Träume hingegen scheinen i.d.R. kein plausibles Abbild der Welt zu bieten. Traumwelten basieren auf dem Prinzip der Verfügbarkeit von Bildern. Eingang finden Bilder, welche erst kürzlich erlebt wurden und somit leicht zugänglich sind. Bilder, welche eine besondere Präsenz im Wachleben besitzen, etwa weil sie wiederkehrend sind. Und Bilder, welche assoziativ eng mit jenen Bildern verbunden sind, die sich schon in der Traumwelt befinden. Interaktionen können temporär plausibel sein, aber auch schnell bizarre Züge annehmen. Kann eine Simulation in einer solchen Umgebung einen Nutzen im (sozialen) Wachleben stiften? Man darf es anzweifeln.

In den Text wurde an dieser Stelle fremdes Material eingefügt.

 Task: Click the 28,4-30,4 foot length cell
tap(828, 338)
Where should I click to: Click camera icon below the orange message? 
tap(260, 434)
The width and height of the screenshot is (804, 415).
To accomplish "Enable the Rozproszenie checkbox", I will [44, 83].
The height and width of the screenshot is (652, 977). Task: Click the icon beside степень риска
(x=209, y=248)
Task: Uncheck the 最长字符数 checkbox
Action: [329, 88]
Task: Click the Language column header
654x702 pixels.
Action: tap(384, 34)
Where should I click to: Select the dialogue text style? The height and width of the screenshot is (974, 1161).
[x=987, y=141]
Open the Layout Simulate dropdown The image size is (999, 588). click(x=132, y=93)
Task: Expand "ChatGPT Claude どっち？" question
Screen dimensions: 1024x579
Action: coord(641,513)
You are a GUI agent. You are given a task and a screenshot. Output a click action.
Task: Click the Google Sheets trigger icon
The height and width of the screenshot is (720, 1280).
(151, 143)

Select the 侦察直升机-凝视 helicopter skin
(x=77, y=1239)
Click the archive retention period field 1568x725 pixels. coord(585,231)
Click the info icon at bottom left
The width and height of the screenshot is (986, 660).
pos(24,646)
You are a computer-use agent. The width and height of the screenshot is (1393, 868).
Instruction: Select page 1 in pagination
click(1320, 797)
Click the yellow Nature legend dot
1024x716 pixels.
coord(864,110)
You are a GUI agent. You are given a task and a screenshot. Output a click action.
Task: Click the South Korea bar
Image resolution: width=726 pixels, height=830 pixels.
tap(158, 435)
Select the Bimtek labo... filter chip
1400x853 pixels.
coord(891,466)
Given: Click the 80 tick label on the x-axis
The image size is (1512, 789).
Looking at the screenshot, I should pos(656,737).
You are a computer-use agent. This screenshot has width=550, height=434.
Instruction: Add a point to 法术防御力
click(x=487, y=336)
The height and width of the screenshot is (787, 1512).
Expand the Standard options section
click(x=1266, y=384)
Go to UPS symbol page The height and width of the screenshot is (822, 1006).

Eine einfachere Erklärung für die soziale Natur der Träume ist die Umkehrung des Verfügbarkeitsprinzips. Träume sind sozial geprägt weil soziale Bilder dem Gehirn leichter zugänglich sind. Und letzteres könnte sich schlicht daraus ergeben, dass unsere Gedanken im Wachleben von sozialen Beziehungen dominiert sind (wiederkehrende Bilder). Dieser Erklärungsansatz lässt die Frage nach dem Zweck von Träumen an sich natürlich unbeantwortet. Das muss aber keine Schwäche sein, denn es lässt Raum für die Theorie des Traums als Interpretation zufälliger elektrischer Entladungen im Gehirn, einer der elegantesten Theorien des Träumens.

Eine Frage bleibt noch: Wieso erleben empathische / sozial-warme Menschen häufiger intensive Träume? Nach der Umkehrung des Prinzips der Verfügbarkeit kann man erwarten, dass die Träume solcher Menschen stärker sozial geprägt sind. Aber ohne Zusatz erklärt das nicht, wieso sie auch häufiger intensive Träume erleben. Das Verfügbarkeitsprinzip berührt nur die Inhalte von Träumen, nicht deren Stärke oder Frequenz. Welcher Zusatz kann hier weiterhelfen?

Eine Idee wäre der Blick auf die emotionale Resonanz. Träume werden nicht nur gesehen, sondern auch emotional erlebt. Das zeigt sich ganz klar an Alpträumen, gilt aber auch für alle anderen Träume. Man kann erwarten, dass die reichlich im Traum vorhandenen sozialen Bilder bei empathischen Menschen eine stärkere emotionale Reaktion auslösen. Setzt man also die soziale Natur der Träume voraus, worauf vieles hindeutet, und berücksichtigt man die emotionale Komponente des Träumens, so ist es nur logisch, und sogar unausweichlich, dass Empathie ein guter Prediktor für intensive Träume darstellt.